When a patient is injured by medical malpractice, it’s like a bomb going off in their life with a wide blast radius. Medical bills pile up, the mortgage falls behind, creditors pester with phone calls. And the victim often faces months or even years of litigation before any hope of a financial recovery from the responsible party. In these dire circumstances, malpractice victims often look to lawsuit lending companies to borrow the money they need to make ends meet. Such companies loan money to injured people , who in turn promise to pay them back from the proceeds from their settlement or recovery after a verdict. These are generally “non-recourse” lawsuit loans where nothing is owed if the lawsuit is unsuccessful. But there is a catch. Lawsuit loan companies will freely loan money to malpractice victims, but the repayment terms are often shocking with extremely high effective interest rates. Are these high interest loans legal?
In Georgia, the answer is a clear “yes,” following a recent Georgia Supreme decision that examined the issue. In Ruth v. Cherokee Funding, the Supreme Court held the cash advances are not true loans so as to bring them under Georgia’s laws prohibiting loans with excessive interest rates. The Court found that due to the speculative nature of the transactions and the very real risk to lenders of not recovering their cash advances, the lawsuit loans are more accurately considered “investments” rather than loans. Whatever they are called, are they a good idea for plaintiffs? The short answer is: it depends.
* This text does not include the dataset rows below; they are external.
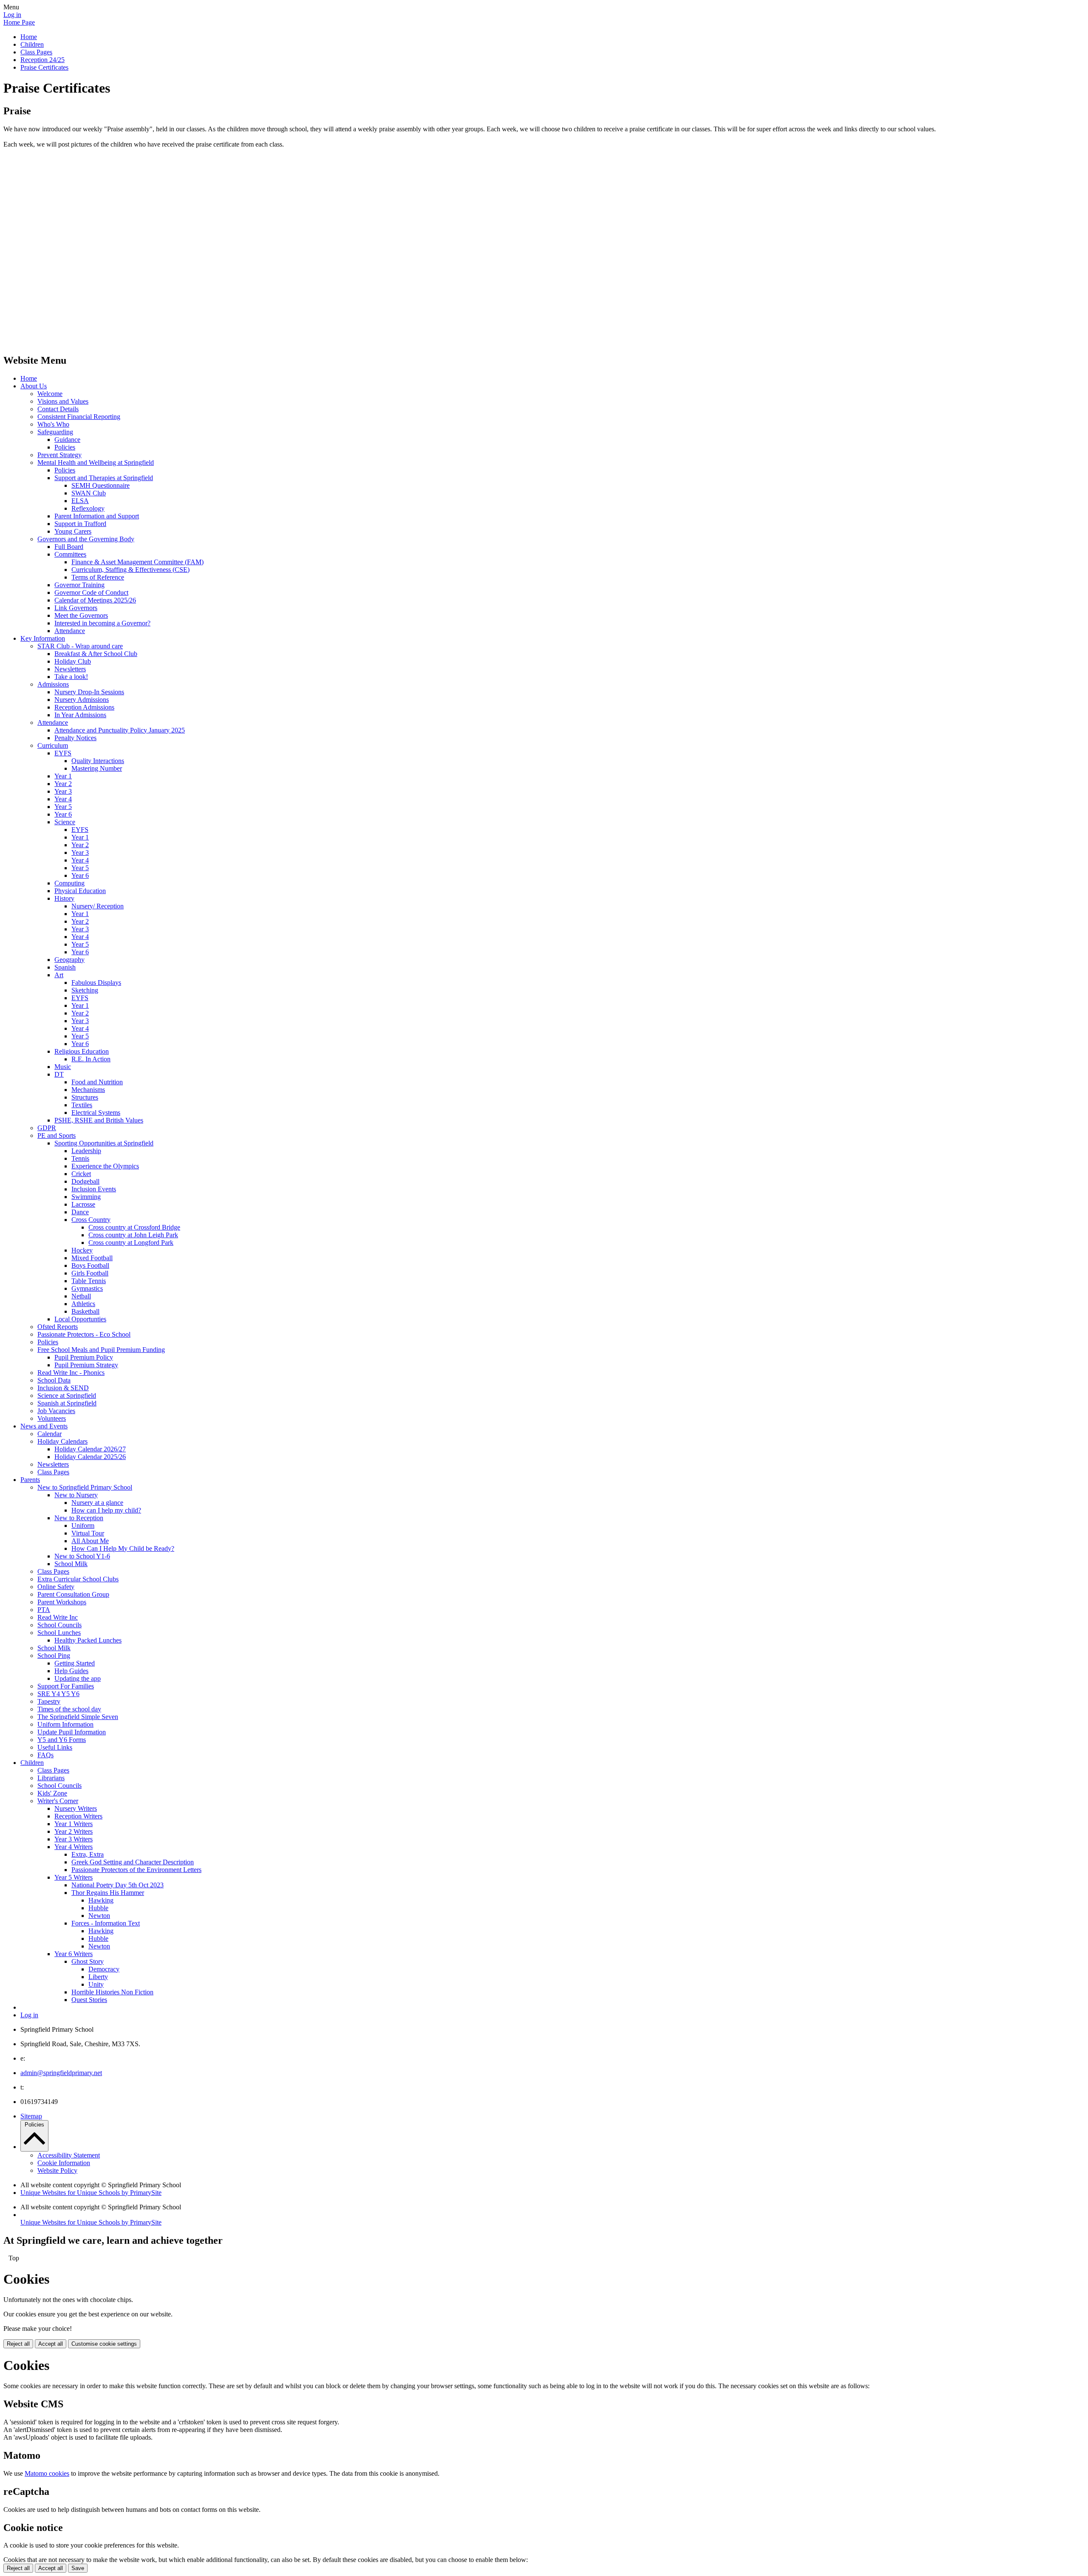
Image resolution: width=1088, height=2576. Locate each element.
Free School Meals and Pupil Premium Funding (101, 1349)
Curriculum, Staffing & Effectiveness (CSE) (130, 569)
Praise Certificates (44, 67)
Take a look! (71, 676)
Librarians (51, 1777)
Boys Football (90, 1265)
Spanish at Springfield (66, 1403)
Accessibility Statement (68, 2155)
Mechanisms (88, 1089)
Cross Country (90, 1219)
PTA (43, 1609)
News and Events (44, 1426)
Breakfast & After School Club (95, 653)
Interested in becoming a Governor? (102, 623)
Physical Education (80, 890)
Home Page (19, 22)
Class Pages (36, 52)
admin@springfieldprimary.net (61, 2072)
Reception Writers (78, 1816)
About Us (33, 386)
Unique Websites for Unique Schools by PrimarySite (91, 2192)
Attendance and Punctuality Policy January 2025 (119, 730)
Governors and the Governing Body (85, 539)
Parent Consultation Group (73, 1594)
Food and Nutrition (97, 1082)
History (64, 898)
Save (77, 2568)
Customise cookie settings (104, 2344)
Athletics (83, 1303)
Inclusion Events (93, 1189)
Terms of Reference (97, 577)
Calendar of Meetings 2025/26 (95, 600)
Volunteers (51, 1418)
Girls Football (89, 1273)
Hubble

In truly desperate situations, where a $5000 or $10,000 loan can mean keeping the mortgage paid and food on the table, lawsuit lenders provide a critical service. Yes, the companies may receive double their money if the case resolves (or more), given the time value of money and the immediacy of the need, it still may be the right decision. A word of caution, however. There is great variability among the companies, and some are simply better than others with their repayment terms and, critically, the interest charged. Also, many companies will negotiate the final payment amount once a case does settle. The plaintiff’s lawyer must help explain the terms of the agreements, discuss the pros and cons, look for alternatives where available and as always, look out for their client’s best interest.